Du présent faire (presque) table rase
Il est des présences qui tiennent, des rencontres qui comptent. Surtout à l’adolescence. Surtout lorsqu’elles reviennent sous forme d’un fait-divers. Pour le héros de ce livre, le nom de celui qui fut le modèle et le seul ami de collège se retrouve sous forme d’affiche lumineuse dans Times Square. Il est traité d’assassin d’une mexicaine.
Ce que le héros ne peut ni croire, ni accepter. D’où son retour sur le passé en une enquête filée tant le présent écrit semble dévoyé.
Cette remontée, si elle éclaircit quelques points, en assombrit bien d’autres ; rien n’est sûr. Il faut pourtant contre l’engloutissement des médias dénoncer des mensonges, des messages et leurs idées préconçues. Bref, il convient d’écrire contre ce qui trompe et laisse émerger des voies qui ne sont pas forcément les bonnes.
Même si l’abstraction des mots n’aura jamais raison de tout.
Demeure la salissure que tout message engage et qui mène à la danse. Elle ne laisse cependant aucune place au passé. Mais c’est là que la mémoire, au lieu de s’effriter, résiste. Même si son fil est ténu.

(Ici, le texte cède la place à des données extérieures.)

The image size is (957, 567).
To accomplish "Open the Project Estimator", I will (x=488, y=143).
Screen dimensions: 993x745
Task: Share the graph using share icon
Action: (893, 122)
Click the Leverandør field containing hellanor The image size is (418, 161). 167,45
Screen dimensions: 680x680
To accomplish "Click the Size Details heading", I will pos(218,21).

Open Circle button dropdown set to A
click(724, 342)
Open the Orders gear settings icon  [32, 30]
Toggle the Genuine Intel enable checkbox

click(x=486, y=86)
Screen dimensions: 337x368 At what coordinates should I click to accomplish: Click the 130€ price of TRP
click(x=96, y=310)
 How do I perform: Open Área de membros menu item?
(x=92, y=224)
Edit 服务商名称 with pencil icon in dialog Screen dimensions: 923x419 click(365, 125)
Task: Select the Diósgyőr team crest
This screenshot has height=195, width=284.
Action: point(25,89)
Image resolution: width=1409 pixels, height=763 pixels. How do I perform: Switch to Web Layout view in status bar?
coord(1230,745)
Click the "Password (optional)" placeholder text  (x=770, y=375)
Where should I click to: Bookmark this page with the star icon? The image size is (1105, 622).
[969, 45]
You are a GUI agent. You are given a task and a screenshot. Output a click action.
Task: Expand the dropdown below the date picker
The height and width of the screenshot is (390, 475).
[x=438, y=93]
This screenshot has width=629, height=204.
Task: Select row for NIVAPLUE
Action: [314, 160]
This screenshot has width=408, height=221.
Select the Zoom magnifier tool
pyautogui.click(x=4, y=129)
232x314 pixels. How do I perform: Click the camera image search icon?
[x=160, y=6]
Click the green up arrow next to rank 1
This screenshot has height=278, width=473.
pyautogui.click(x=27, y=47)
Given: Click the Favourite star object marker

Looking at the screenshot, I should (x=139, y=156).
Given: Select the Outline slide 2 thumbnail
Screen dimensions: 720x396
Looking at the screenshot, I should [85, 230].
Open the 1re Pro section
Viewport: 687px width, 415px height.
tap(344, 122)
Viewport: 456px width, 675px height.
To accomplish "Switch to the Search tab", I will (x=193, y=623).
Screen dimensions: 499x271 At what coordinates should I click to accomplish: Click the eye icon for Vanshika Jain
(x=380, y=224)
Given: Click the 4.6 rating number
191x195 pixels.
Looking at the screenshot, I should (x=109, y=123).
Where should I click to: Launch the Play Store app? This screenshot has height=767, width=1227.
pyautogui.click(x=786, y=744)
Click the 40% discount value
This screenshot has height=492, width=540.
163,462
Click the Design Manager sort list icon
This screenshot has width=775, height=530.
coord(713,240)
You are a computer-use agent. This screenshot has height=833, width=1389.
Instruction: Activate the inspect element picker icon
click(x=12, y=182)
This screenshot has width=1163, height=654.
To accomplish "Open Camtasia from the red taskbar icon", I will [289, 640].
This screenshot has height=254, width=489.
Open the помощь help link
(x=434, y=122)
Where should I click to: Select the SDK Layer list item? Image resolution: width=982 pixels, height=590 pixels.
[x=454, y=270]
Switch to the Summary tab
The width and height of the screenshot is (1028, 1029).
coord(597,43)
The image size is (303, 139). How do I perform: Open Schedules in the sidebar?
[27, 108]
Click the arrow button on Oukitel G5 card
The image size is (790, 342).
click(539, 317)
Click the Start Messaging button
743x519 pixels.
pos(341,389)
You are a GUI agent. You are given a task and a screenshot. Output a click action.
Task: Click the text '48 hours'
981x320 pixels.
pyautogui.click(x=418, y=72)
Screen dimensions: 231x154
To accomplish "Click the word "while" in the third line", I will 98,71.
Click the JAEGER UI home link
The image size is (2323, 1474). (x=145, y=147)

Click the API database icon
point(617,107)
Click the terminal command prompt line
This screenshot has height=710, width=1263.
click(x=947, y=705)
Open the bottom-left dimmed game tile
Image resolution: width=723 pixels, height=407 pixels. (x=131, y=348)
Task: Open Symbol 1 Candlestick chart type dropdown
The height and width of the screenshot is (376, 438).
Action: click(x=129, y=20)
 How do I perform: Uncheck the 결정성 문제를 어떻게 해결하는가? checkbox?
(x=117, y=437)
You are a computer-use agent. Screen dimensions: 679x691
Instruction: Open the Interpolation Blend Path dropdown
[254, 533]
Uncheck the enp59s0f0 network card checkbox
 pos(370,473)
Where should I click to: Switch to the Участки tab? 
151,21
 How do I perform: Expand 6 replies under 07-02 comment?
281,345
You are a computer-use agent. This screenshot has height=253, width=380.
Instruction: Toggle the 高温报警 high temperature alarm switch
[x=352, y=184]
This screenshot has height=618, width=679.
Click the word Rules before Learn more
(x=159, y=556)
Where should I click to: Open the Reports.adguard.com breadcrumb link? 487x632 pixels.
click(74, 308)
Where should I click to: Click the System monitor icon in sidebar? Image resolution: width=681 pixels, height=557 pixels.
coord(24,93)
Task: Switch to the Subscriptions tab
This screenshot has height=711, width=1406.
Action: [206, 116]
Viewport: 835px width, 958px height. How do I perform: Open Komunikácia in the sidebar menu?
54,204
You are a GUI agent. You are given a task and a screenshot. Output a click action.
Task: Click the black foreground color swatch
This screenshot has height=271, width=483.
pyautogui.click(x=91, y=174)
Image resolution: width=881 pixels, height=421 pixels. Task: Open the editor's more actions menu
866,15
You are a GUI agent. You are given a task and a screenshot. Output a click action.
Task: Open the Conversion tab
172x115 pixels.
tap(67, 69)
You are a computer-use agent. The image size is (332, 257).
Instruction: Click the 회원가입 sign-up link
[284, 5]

Il est encore possible qu’émergent des fragments liés à une sorte d’admiration là où l’auteur ne se veut ni du seul passé ni du trop simple présent.
Le héros — sans se vouloir autiste à ce qui est affirmé — ne veut pas se prendre en une condamnation donnée comme vérité. Et le roman sans réparer, ni épargner bourreau et victime perce les mensonges médiatiques d’une société.
Et ce, au nom d’un temps qui ne se perd pas forcément peu à peu.
jean-paul gavard-perret
Fabrice Humbert, Le monde n’existe pas, Gallimard, collection Blanche, Paris 2020.